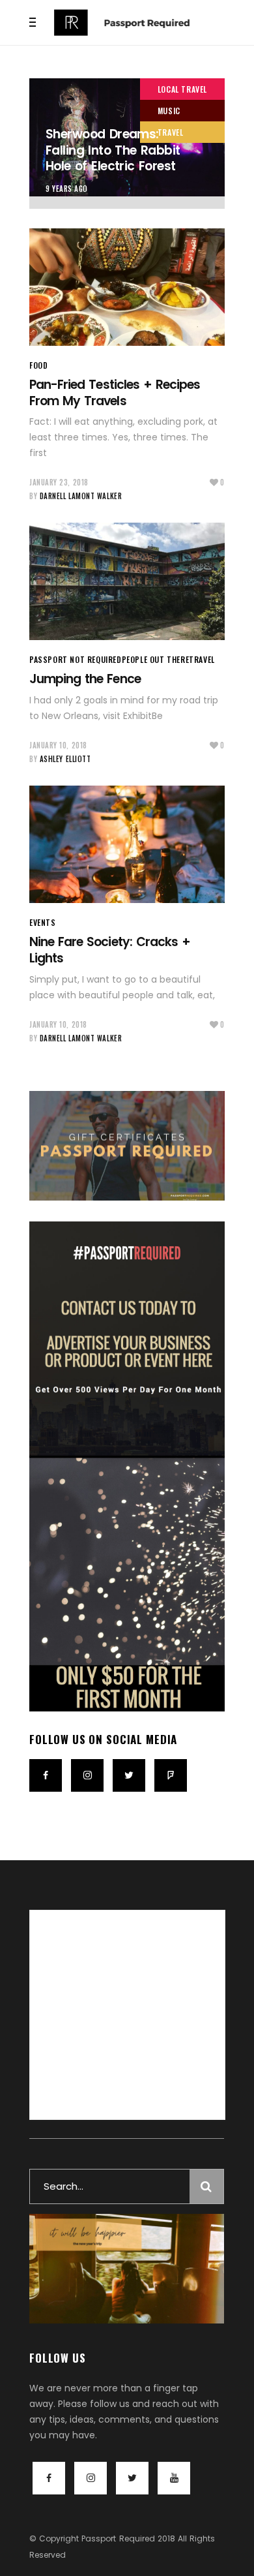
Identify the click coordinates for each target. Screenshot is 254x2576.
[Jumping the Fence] (127, 581)
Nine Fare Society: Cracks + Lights (109, 950)
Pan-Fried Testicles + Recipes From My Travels (114, 393)
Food (38, 365)
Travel (171, 132)
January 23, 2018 (59, 482)
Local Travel (182, 89)
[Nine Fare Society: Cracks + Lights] (127, 844)
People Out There (156, 659)
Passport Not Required (75, 659)
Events (42, 922)
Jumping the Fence (85, 679)
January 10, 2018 (58, 745)
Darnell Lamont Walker (81, 496)
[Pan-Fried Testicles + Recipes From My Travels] (127, 287)
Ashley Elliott (65, 759)
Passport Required (117, 2538)
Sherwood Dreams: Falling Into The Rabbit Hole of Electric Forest (113, 150)
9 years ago (67, 188)
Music (169, 110)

***

Exercise ▸
Only the words belong in your copy: restate the data above exactly and leave the images out.

Reply to the task ▸
Identify the click coordinates for each target. Screenshot is 254x2576.
[Jumping the Fence] (127, 581)
Nine Fare Society: Cracks + Lights (109, 950)
Pan-Fried Testicles + Recipes From My Travels (114, 393)
Food (38, 365)
Travel (171, 132)
January 23, 2018 (59, 482)
Local Travel (182, 89)
[Nine Fare Society: Cracks + Lights] (127, 844)
People Out There (156, 659)
Passport Not Required (75, 659)
Events (42, 922)
Jumping the Fence (85, 679)
January 10, 2018 (58, 745)
Darnell Lamont Walker (81, 496)
[Pan-Fried Testicles + Recipes From My Travels] (127, 287)
Ashley Elliott (65, 759)
Passport Required (117, 2538)
Sherwood Dreams: Falling Into The Rabbit Hole of Electric Forest (113, 150)
9 years ago (67, 188)
Music (169, 110)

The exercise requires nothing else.